First make sure your BC.S are homogeneous. I use L to represent the operator i.e. differentiate twice plus x time diff. once :
[itex]\hat{L}y_{total}= \hat{L}\{\phi + y_{homogen}\} = \cos(2x)\\<br /> \hat{L}\phi = \hat{L}\{y_{total} - y_{hom}\}[/itex]
By definition the total solution and the homogeneous sol. have the inhomogeneous BCS so the particular solution phi has homogeneous.
So if you use Greens then the solution is [itex]y_{total} = y_{homogen} +\int\limits_{0}^5 f(x')G(x,x')\,\text{d}x'[/itex]
 
perlawin said:

Homework Statement



y"+xy'=cos(2x), y(0)=1, y'(5)+2y(5)=10

Homework Equations





The Attempt at a Solution



I am trying to solve this using matlab.
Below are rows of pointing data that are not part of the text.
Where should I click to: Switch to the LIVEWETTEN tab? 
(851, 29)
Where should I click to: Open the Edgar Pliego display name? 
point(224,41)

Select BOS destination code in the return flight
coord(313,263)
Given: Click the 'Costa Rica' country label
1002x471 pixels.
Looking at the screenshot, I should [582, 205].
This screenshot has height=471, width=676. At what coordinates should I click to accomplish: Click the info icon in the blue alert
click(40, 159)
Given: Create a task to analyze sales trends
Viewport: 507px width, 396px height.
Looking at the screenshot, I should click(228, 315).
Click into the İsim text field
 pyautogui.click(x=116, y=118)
I split the 2nd order d.e. into 2 first order d.e.'s. I set y1=y, and y2= dy/dx. Thus dy1/dx=y2 and dy2/dx= cos(2x)-x*y2. Then dy/dt= [y2; cos(2x)-x*y2].

X spans from 0 to 5, which comes easily from the problem.
I know that y1(0)= 0 easily.

I cannot fathom what to make of the second initial condition. I thought of integrating dy2/dx but I can't get an answer. I really have no idea where I should go.

If you are working "analytically", just solve the problem using initial conditions y(0) = 1 and y'(0) = a, an unknown constant. Now solve the DE out to x = 5 and write y(5) + y'(5) in terms of your parameter 'a'. If you are working purely numerically you can do something similar, starting with a trial value of y'(0) and seeing what happens at x = 5, then adjusting the value of y'(0) up or down as needed (using methods available in the literature to figure out what to do).

RGV